5 Fakta Kekuatan Putin Melemah, Nomor 4 Mitos Pemimpin Kuat Hanya Kenangan

Senin, 26 Juni 2023 - 14:59 WIB
Presiden Rusia Vladimir Putin tidak lagi dianggap sebagai pemimpin kuat dan pemersatu bangsa setelah insiden kudeta Wagner. Foto/Reuters
MOSKOW - Selama dekade terakhir, dunia sangat terkagum-kagum dengan Presiden Rusia Vladimir Putin yang berani melawan dominasi Amerika Serikat (AS) dan berani melawan NATO di Ukraina. Tapi, mitos yang sudah dikonstruksinya hancur berkeping-keping hanya karena ulah bos Wagner Yevgeny Prigozhin.

Putin dibuat tak berdaya ketika Prigozhin menyiapkan 25.000 prajuritnya untuk mengepung Moskow.
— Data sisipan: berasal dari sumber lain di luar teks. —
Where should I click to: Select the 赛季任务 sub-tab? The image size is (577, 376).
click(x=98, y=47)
Gertakan tersebut berakhir dengan upaya perdamaian antara Putin dan Prigozhin.

Meskipun pengkhianatan Prigozhin berujung dengan pelarian diri ke Belarusia, tetapi aksinya mampu memukul otoritas presiden Rusia dalam satu generasi yang berkuasa. Sekarang tidak diragukan lagi bahwa perang yang dilancarkan Putin untuk menghapus Ukraina dari peta menimbulkan ancaman eksistensial bagi kelangsungan politiknya.
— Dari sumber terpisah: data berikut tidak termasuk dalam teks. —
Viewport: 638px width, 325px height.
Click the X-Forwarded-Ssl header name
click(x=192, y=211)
“Ini bukan blip 24 jam. Ini seperti Prigozhin adalah orang yang melihat ke belakang layar dan mengamati pria kecil (Putin) yang ketakutan ini,” mantan duta besar AS untuk Ukraina John Herbst dilansir CNN. "Putin telah diremehkan selamanya oleh pemberontakan ini."
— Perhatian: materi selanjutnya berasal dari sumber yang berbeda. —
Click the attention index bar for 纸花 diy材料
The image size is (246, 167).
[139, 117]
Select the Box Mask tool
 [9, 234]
Berikut adalah 5 fakta kekuatan Presiden Rusia Vladimir Putin sudah melemah.

1. Rakyat Rusia Mendukung Pemberontakan Wagner



Foto/Reuters

Analis politik independen Konstantin Kalachev mengatakan bahwa para pemimpin Rusia akan prihatin melihat penonton sipil bertepuk tangan untuk unit Wagner di Rostov. "Posisi Putin melemah," katanya.

"Putin meremehkan Prigozhin, sama seperti dia meremehkan Presiden Rusia Vladimir Zelensky sebelumnya," kata Kalachev. Menurut dia, Putin bisa menghentikan ini dengan panggilan telepon ke Prigozhin tetapi dia tidak melakukannya.

Perpecahan di Moskow dan antara pemerintah dan Grup Wagner Prigozhin – satu-satunya kekuatan tempur Rusia yang telah menikmati banyak keberhasilan medan perang baru-baru ini – mungkin juga sekarang membuka celah bagi Ukraina, yang menginginkan terobosan melawan pasukan Moskow yang sudah terdemoralisasi dan dipimpin dengan buruk dalam serangan balasan barunya.

Hal yang dikhawatirkan adalah Putin yang tertatih-tatih, militer Rusia, dan kepala milisi saingannya mungkin akan berakhir dalam perang saudara untuk menguasai negara dengan persenjataan nuklir yang luas. Ketidakstabilan dan perselisihan internal di Rusia akan mengirimkan gelombang geopolitik ke seluruh dunia.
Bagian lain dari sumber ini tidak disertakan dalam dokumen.